All told, I loved these cookies. They're delicate, buttery, and have a lovely, lovely cappuccino flavor. Dudley loved them, too, and I think that they'll make a repeat appearance in the future. I think they'd actually be lovely at the end of a meal, perhaps with a cup of espresso? They'd be quite lovely with a cup of hot chocolate as well. 


Ingredients

  • 2/3 cup all-purpose flour

  • 1/8 teaspoon coarse salt

  • 1 tablespoon finely ground espresso beans (I substituted instant espresso powder because that's what I had handy)

  • 6 tablespoons unsalted butter, room temperature

  • 1/4 cup confectioners' sugar, plus more for dusting

  • 1/4 teaspoon pure vanilla extract

  • 1/3 cup heavy cream

  • 2 1/2 ounces milk chocolate, finely chopped

  • Unsweetened cocoa powder, for dusting



  • Whisk flour, espresso, and salt in a bowl. Put butter and sugar in the bowl of an electric mixer fitted with the paddle, and mix on medium-high speed until pale and fluffy. Mix in vanilla. Add flour mixture; mix on medium-low until dough comes together. Shape into a disk, and wrap in plastic. Refrigerate 30 minutes.
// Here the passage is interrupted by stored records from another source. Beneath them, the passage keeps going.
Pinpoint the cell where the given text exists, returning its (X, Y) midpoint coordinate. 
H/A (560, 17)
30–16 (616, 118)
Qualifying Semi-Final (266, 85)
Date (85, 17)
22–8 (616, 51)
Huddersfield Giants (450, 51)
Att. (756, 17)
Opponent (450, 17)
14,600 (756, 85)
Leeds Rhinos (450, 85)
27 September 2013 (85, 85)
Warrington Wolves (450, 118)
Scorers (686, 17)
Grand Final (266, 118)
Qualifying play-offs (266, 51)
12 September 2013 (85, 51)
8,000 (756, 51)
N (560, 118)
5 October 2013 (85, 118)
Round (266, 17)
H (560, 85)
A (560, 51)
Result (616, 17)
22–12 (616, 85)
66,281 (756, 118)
  • Preheat oven to 350 degrees. Let dough stand at room temperature 10 minutes. Roll between sheets of parchment to 1/8 inch thick. Cut out rounds with a 1 1/8-inch cutter; space 1/2 inch apart on baking sheets lined with parchment. Reroll scraps; cut out. Freeze 10 minutes.

  • Bake until set but not browned, about 9 minutes. Let cool on sheets 5 minutes. Transfer to wire racks; cool completely.
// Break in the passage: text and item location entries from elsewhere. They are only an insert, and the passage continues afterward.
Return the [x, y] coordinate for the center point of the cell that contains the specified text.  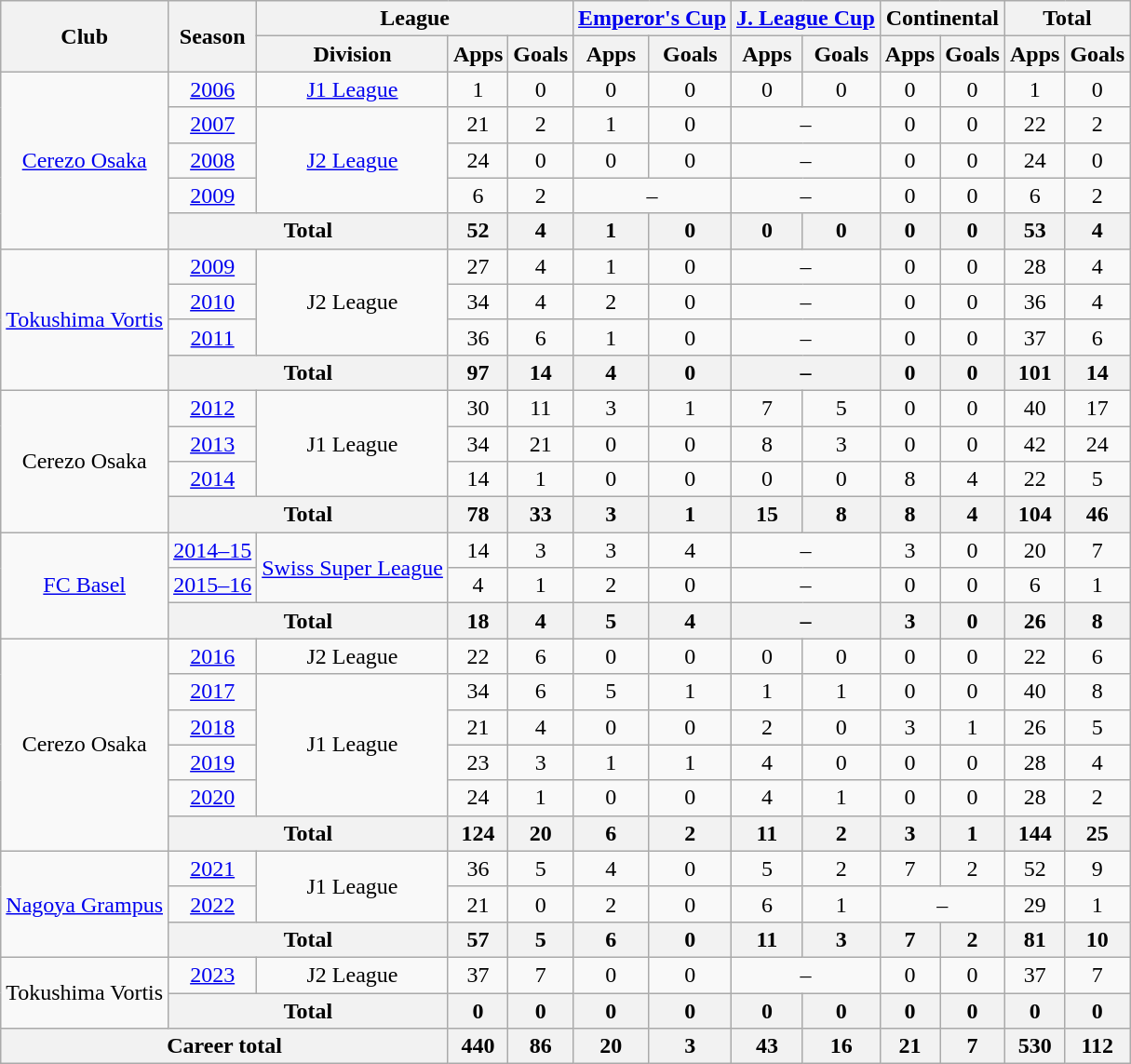
2018 [212, 727]
2013 [212, 444]
2014 [212, 479]
Club [85, 36]
Season [212, 36]
53 [1034, 231]
530 [1034, 1046]
2015–16 [212, 586]
FC Basel [85, 586]
J. League Cup [806, 19]
15 [767, 515]
9 [1097, 868]
104 [1034, 515]
2014–15 [212, 550]
Nagoya Grampus [85, 904]
30 [478, 408]
46 [1097, 515]
2019 [212, 762]
86 [541, 1046]
League [415, 19]
124 [478, 833]
2016 [212, 656]
2021 [212, 868]
101 [1034, 372]
144 [1034, 833]
Career total [225, 1046]
57 [478, 939]
25 [1097, 833]
97 [478, 372]
33 [541, 515]
112 [1097, 1046]
2012 [212, 408]
17 [1097, 408]
23 [478, 762]
29 [1034, 904]
2006 [212, 89]
Continental [942, 19]
42 [1034, 444]
10 [1097, 939]
2010 [212, 302]
2020 [212, 798]
Swiss Super League [353, 568]
2007 [212, 125]
78 [478, 515]
440 [478, 1046]
2008 [212, 160]
27 [478, 266]
2022 [212, 904]
2023 [212, 975]
18 [478, 621]
16 [842, 1046]
Division [353, 54]
81 [1034, 939]
2017 [212, 692]
2011 [212, 337]
43 [767, 1046]
Emperor's Cup [653, 19]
  • Bring cream to a simmer. Pour over chocolate; stir until smooth. Press plastic wrap onto surface; refrigerate at least 4 hours or up to overnight. Whisk to soft peaks; transfer to a pastry bag fitted with a 1/4-inch plain round tip. Pipe about 1 teaspoon filling on bottoms of half the cookies; sandwich with remaining cookies. Dust with cocoa and confectioners' sugar. Cookies can be refrigerated in an airtight container up to 1 day.